De forma simplificada, a genealogia das ações coletivas e individuais que compõem a

Ashura é descrita da seguinte maneira: primeiro, um recitador (mullah) narra de forma emotiva a

tragédia da morte de Hussein e lamenta os eventos ocorridos em Karbala, tendo como base os

relatos contados de maneira oral que depois foram resgatados e re-significados por Vaiz Kashifi no

livro Rawzat al-shuhada (O Jardim dos Mártires) escrito no século XVI, enquanto os ouvintes

reúnem-se para lamentar os eventos e batem de forma ritmada em seu peito (prática conhecida

como latmiyyat). Depois, os fiéis realizam uma espécie de procissão funeral pelas ruas, em que o

caixão coberto de Hussein é carregado por homens vestindo preto enquanto outros homens cantam e

se autoflagelam – utilizando correntes, espadas ou facas – até que seu sangue fique evidente. Por

último, ocorre a encenação teatral dos eventos ocorridos em Karbala – a chamada Ta’ziyeh – em

que o momento no qual Hussein e seus seguidores foram cercados na planície de Karbala é contado

ao público com uma grande quantidade de detalhes, algo que às vezes é comparado com a

encenação da Paixão de Cristo realizada em países cristãos.
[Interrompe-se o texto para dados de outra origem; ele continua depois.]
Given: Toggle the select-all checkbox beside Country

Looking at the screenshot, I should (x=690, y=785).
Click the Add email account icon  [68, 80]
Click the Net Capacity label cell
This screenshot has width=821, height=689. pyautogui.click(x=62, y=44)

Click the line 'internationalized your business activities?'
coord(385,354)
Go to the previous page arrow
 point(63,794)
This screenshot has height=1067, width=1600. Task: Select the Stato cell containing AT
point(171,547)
Ainda neste sentido, uma referência à

dimensão política de Karbala pode ser observada nos rituais, visto que em algumas das encenações

feitas existe uma ênfase nas qualidades dos líderes xiitas, que por sua vez são contrastadas com a

conduta “antiética e vil” dos líderes sunitas que teriam usurpado o poder político ao retirarem de

Hussein (e consequentemente dos xiitas) o comando da comunidade muçulmana (AFARY e

ANDERSON,2011,p.83-84).

Entre os elementos centrais da narrativa dos eventos ocorrido em Karbala figuram as idéias

de sofrimento, compaixão, justiça e até mesmo de sacrifício por um bem maior (traduzido através

da noção de martírio).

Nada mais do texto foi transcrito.